Web browser privacy concerns
Over the last few years, customer privacy has become a huge discussion point for online search engines. Google has the dominant market share in this space, with the latest figures stating a huge 92% share of search traffic worldwide.
Therefore, as you might expect, Google has been hit with a number of privacy complaints, accusations and even lawsuits. They all centre around how Google collects internet users’ personal information, tracks their data and discloses this to advertisers, third parties and governments.
This has inevitably led to more people asking if there is an alternative to Google’s monopoly – one which gives the user more control and is less invasive. Enter the rise in private search engines such as DuckDuckGo and Search Encrypt.
DuckDuckGo’s mission is straightforward: “privacy simplified – take control of your personal information online, without any trade-offs”. DuckDuckGo blocks cookies that track your online activity and doesn’t save your search history, therefore giving the user more confidentiality. Search Encrypt also has added protection – after 15 minutes of inactivity, your search history expires.
How does this affect Paid advertising?
The biggest impact private browsers have on advertising is no cookie-based tracking, ultimately making it more difficult to engage in omnichannel marketing and stopping advertisers from retargeting customers after they visit a website.
Search results will therefore be based solely on the keyword. The user’s personal profile, search history, interests and demographics won’t be considered as they are on Google. Ads therefore will be more standard, without being individually personalised.
For the user, this could be seen as both a pro and/or a con, depending on their personal preference. If privacy is of the utmost importance, then the person can protect their personal data and receive an unbiased search result each time.
However, there are also a substantial proportion of users that like having specific results tailored to their interests and behaviours. Having targeted ads allows for more advanced results, improving the customer journey and overall relevancy of the search.
As you can imagine, the benefits of showing ads on Google’s more personalised platform for advertisers are huge, as it allows you access to customer insights across Google’s range of platforms such as Gmail, Maps, YouTube, and Display network.
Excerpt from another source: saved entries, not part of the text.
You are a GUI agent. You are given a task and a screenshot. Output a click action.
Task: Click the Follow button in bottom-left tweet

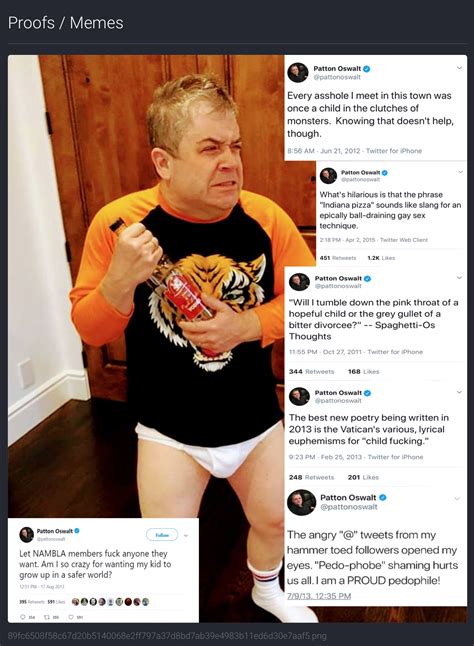point(162,535)
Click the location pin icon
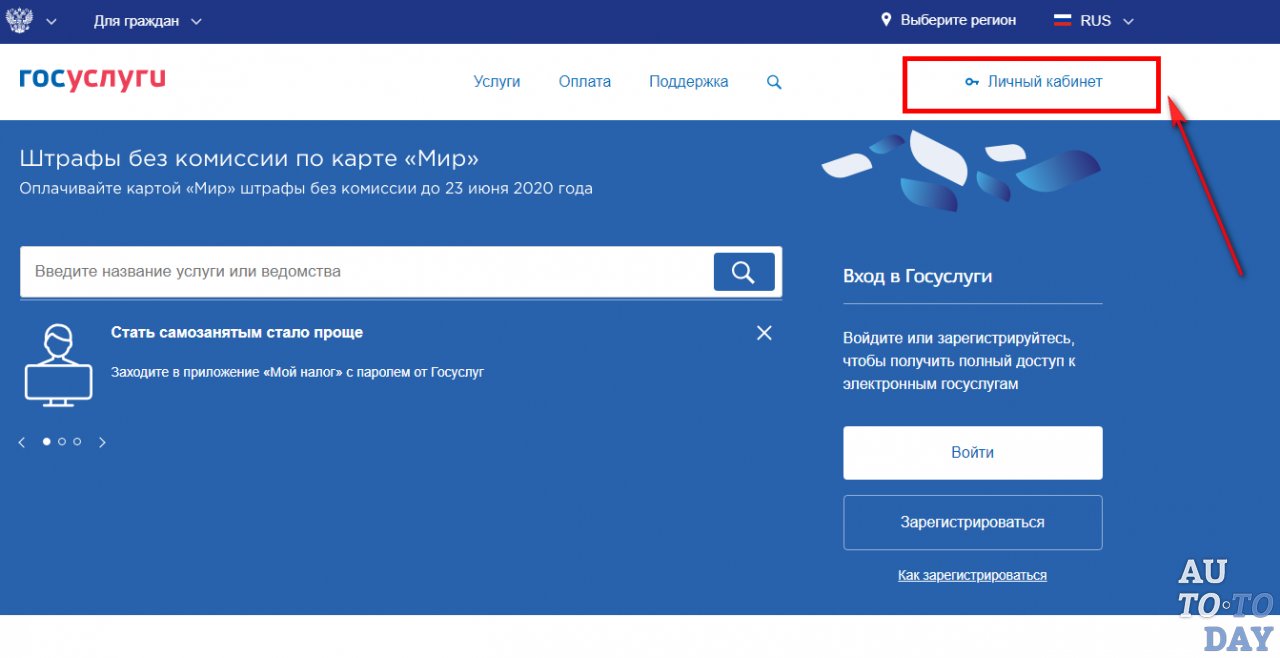The image size is (1280, 658). [886, 20]
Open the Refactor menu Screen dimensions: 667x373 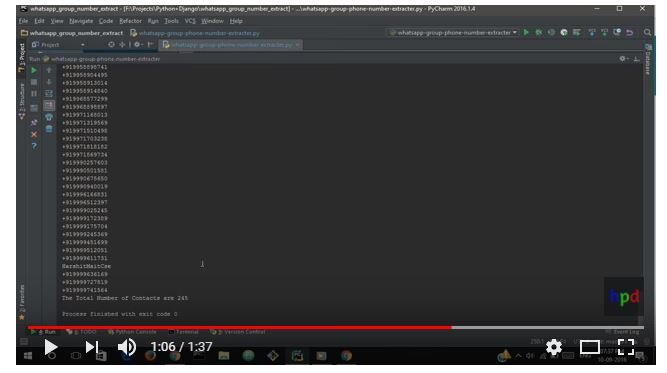click(130, 21)
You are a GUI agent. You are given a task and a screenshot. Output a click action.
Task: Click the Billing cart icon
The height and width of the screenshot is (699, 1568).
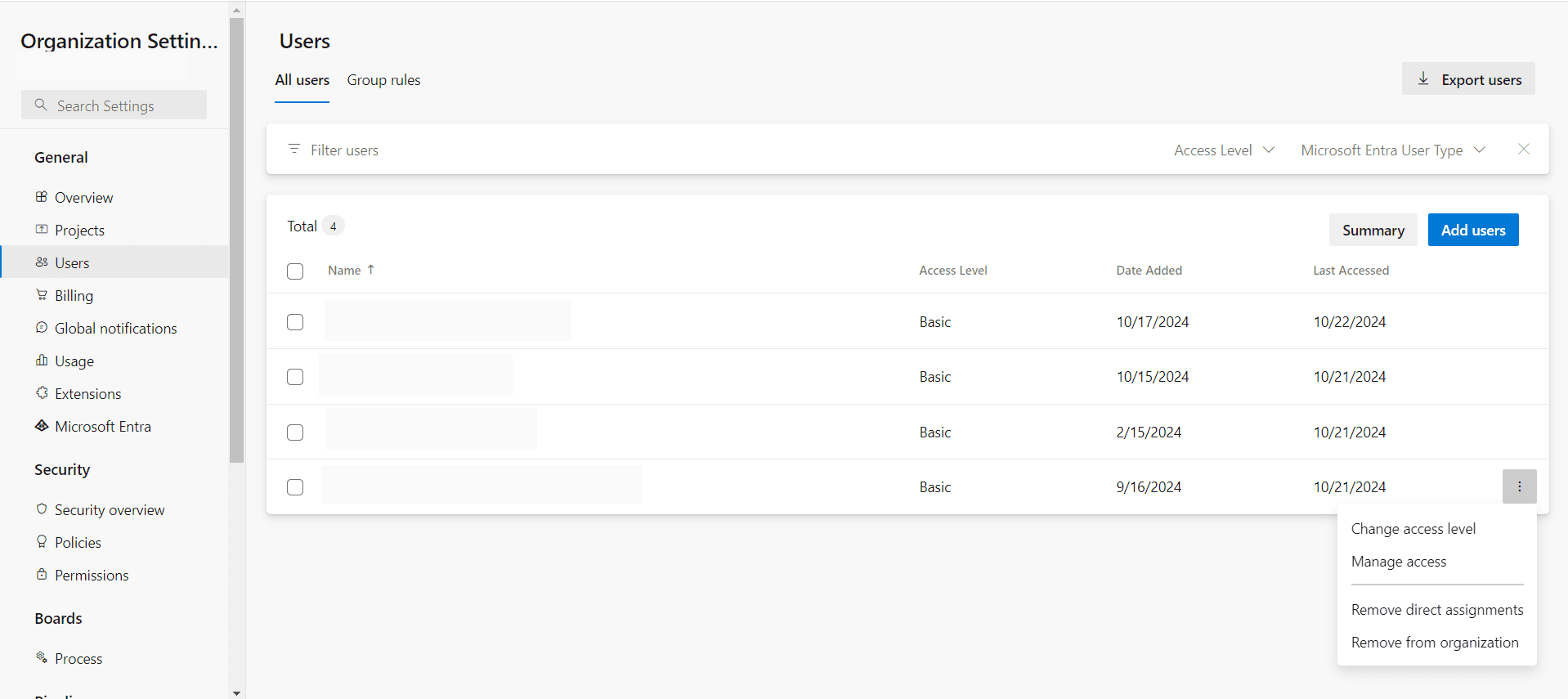coord(42,295)
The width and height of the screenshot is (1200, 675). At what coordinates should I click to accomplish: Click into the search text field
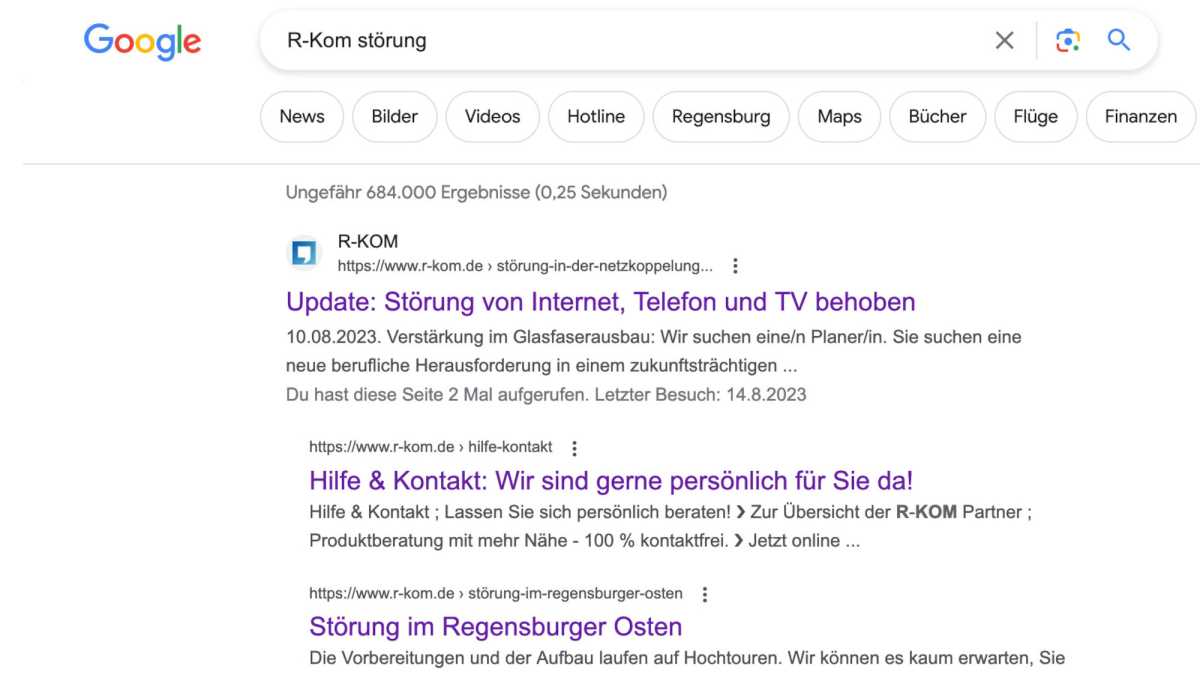pyautogui.click(x=620, y=41)
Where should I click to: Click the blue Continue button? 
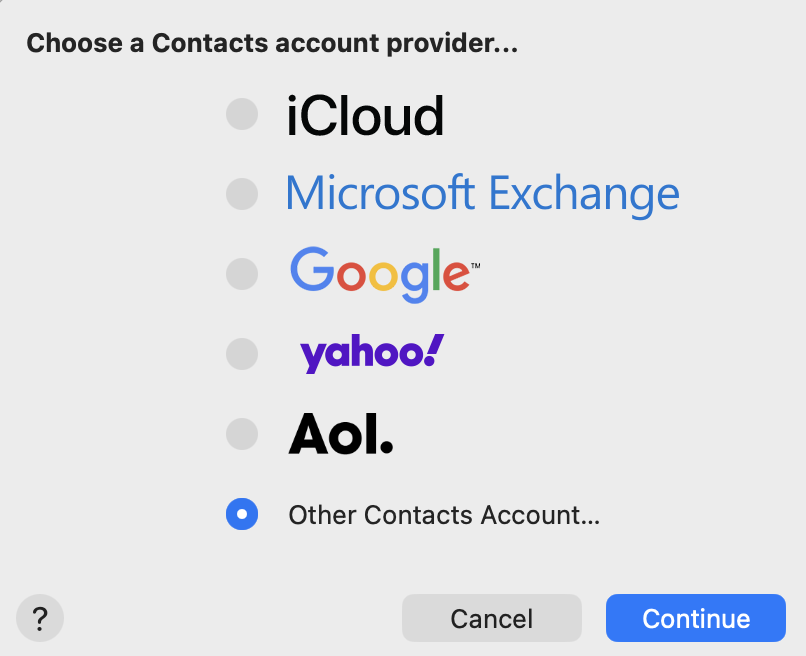click(696, 618)
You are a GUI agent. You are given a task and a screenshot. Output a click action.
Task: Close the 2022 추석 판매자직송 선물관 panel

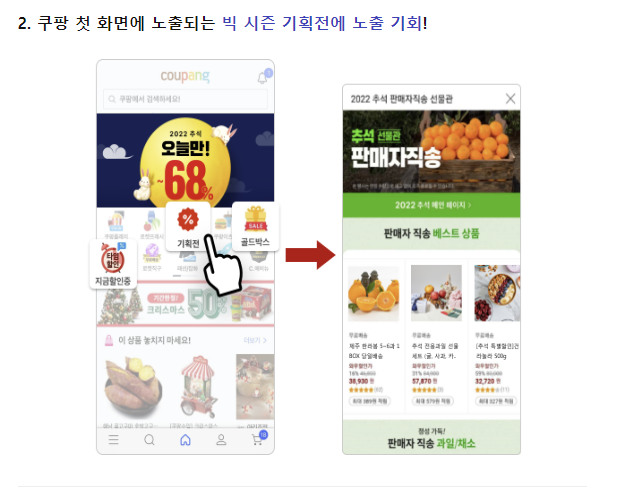click(x=510, y=98)
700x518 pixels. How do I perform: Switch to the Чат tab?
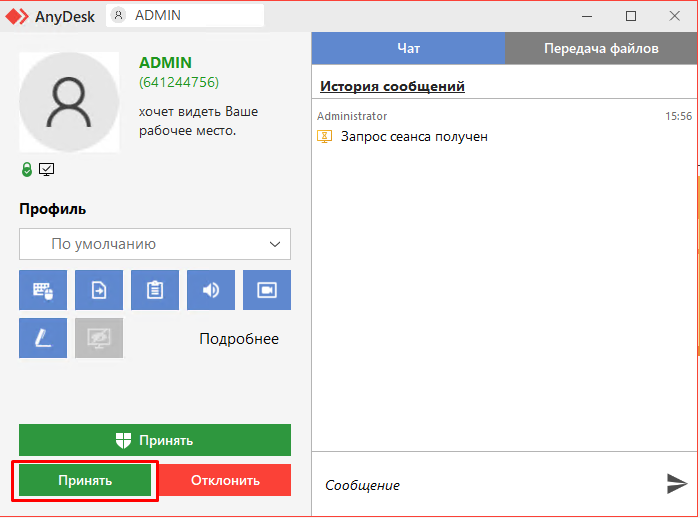pos(408,48)
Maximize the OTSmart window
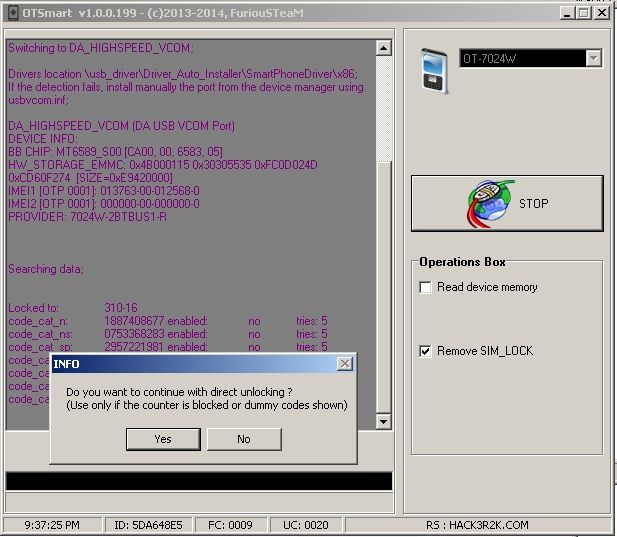This screenshot has height=537, width=617. click(x=583, y=12)
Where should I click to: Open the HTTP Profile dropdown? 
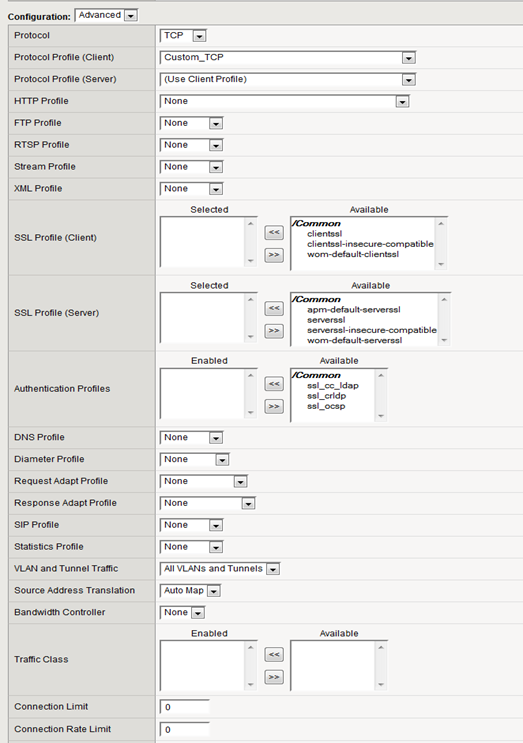tap(284, 101)
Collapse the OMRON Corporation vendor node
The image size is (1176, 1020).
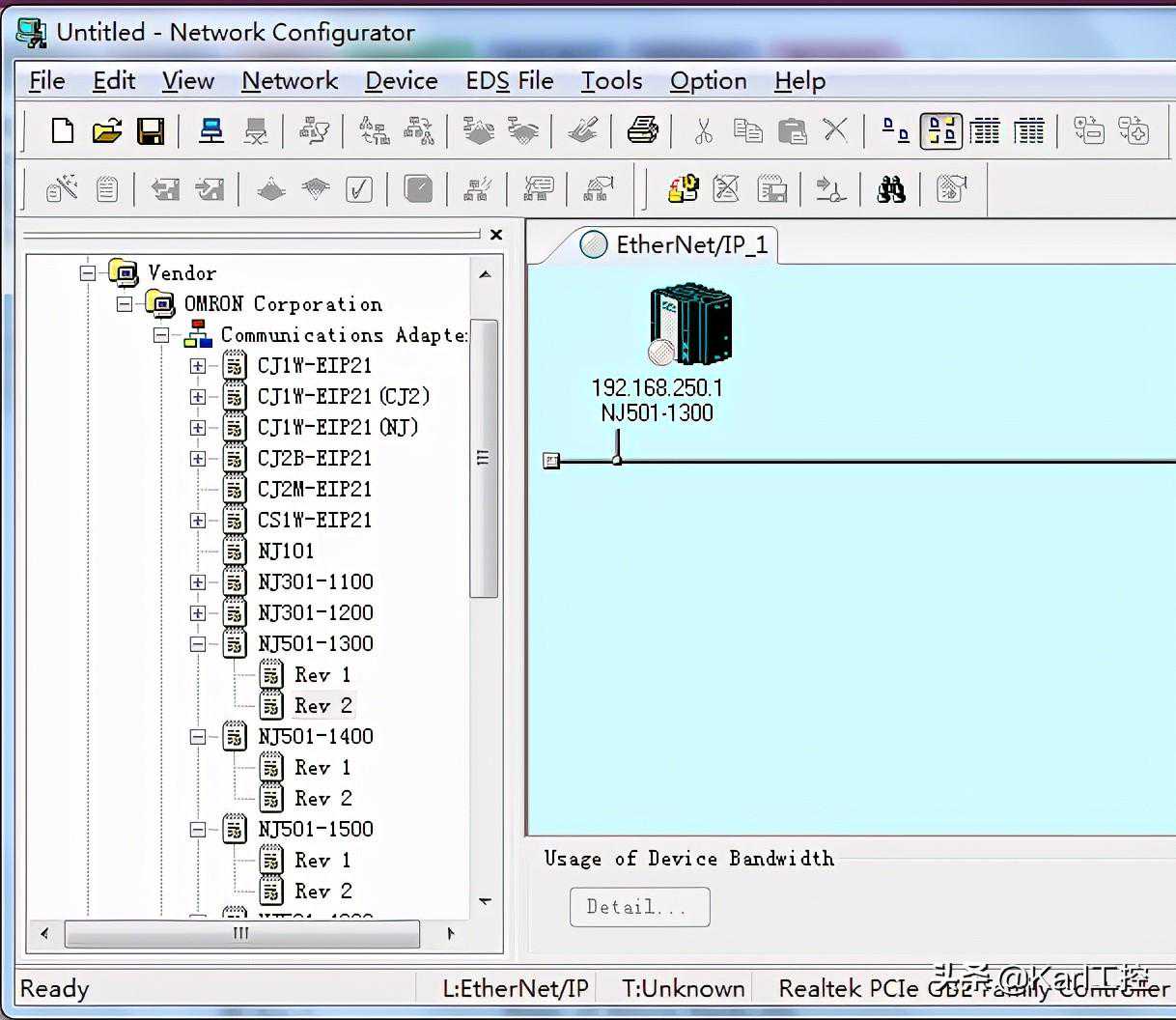pyautogui.click(x=125, y=304)
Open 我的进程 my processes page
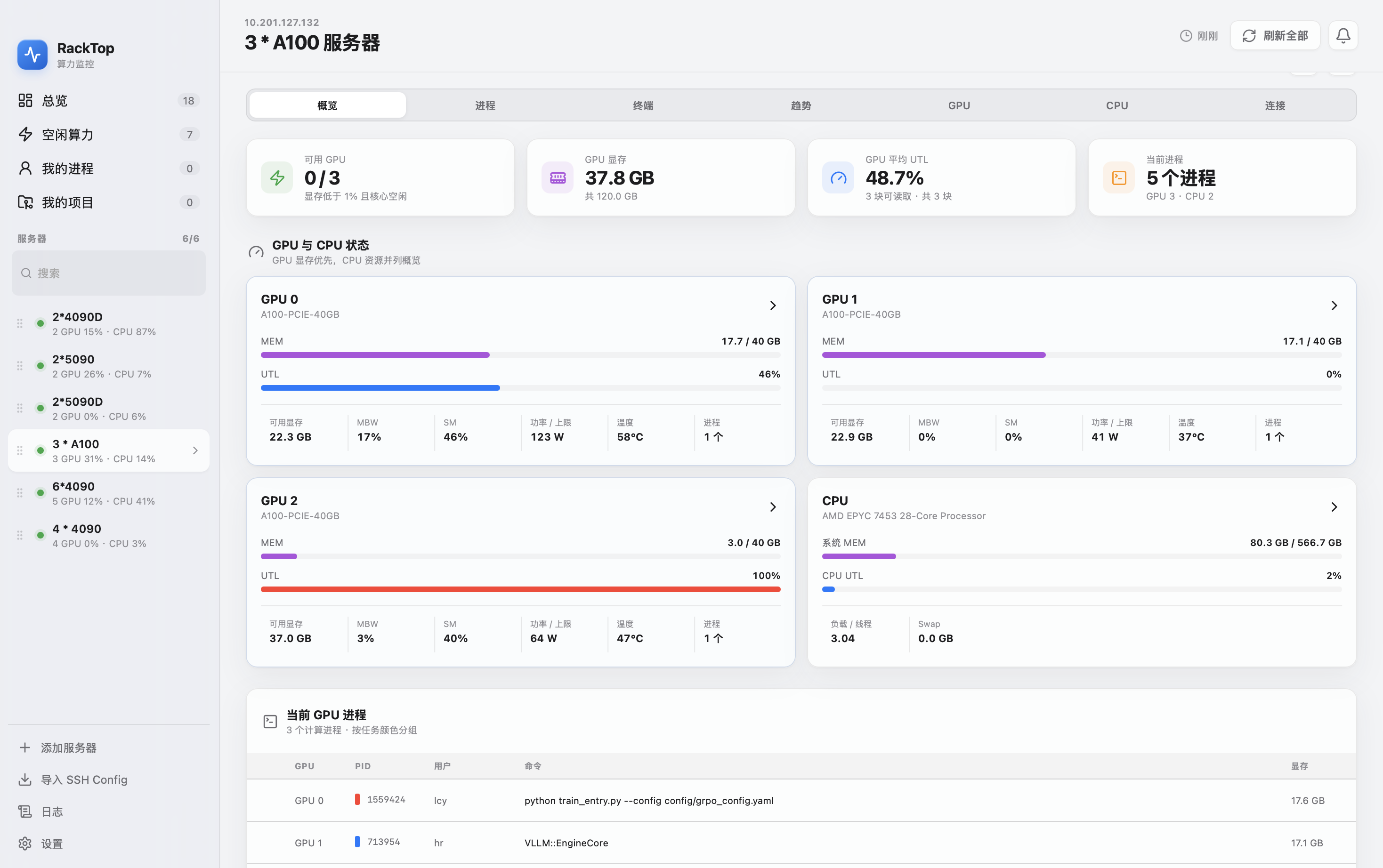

Companies can better engage with each type of audience, retarget to them in the future and increase the returns on each marketing campaign.
How does this affect search engine optimisation (SEO)?
In terms of SEO on private search engines, there are fewer differences than for Paid advertising. The fundamentals of good SEO practices are still relevant, however, due to the lack of tracking personal data, there will still be some limitations.
For example, DuckDuckGo doesn’t collect location data, which means that local SEO is more difficult. The search engine will ask the user if they want to share their location and then pull results from Apple maps. However, if they refuse to share this data, then “services near me” type searches won’t return accurate results. The best way to combat this would be to ensure you use local keywords within your on-site content strategy.
There could also be difficulties if you have physical locations. Similar to the above, if users don’t enable location-based searches, then your actual location on maps won’t appear, thus reducing the potential footfall and traffic to your business premises.
To help maximise your local SEO options on these smaller search engines, in the event that users do opt into location targeting, you can claim your location in Apple maps and Bing places for business.
What is the actual impact on the market?
Since 2017, when the privacy debate really began to gain momentum, DuckDuckGo has seen a large rise in search volumes and market share, with 100 million searches a day in 2022, and a market share of 2.5% in the USA.
However, their global search engine market share is still only 0.6% across all platforms. Now in competition with Yahoo (1.3%) & Bing (3.6%), but still far behind Google’s overarching position.
There are also other private search engines that are helping environmental and social causes with their work too, such as German-based ecosia.org, which promises to plant trees in exchange for searches.
That being said, these figures are tiny compared to Google’s 92% global search market share. In addition to Gmail, YouTube and other platforms that Google owns, they are still by far global leaders in this space.
This means that major advertisers will likely be staying with Google in the near future, where they have much more traffic available, in addition to the advantages of personalised and omnichannel ad campaigns. As with all technology though, industry changes can happen fast. As the community of users wanting more control over their data gets louder, this may be an area to keep an eye on.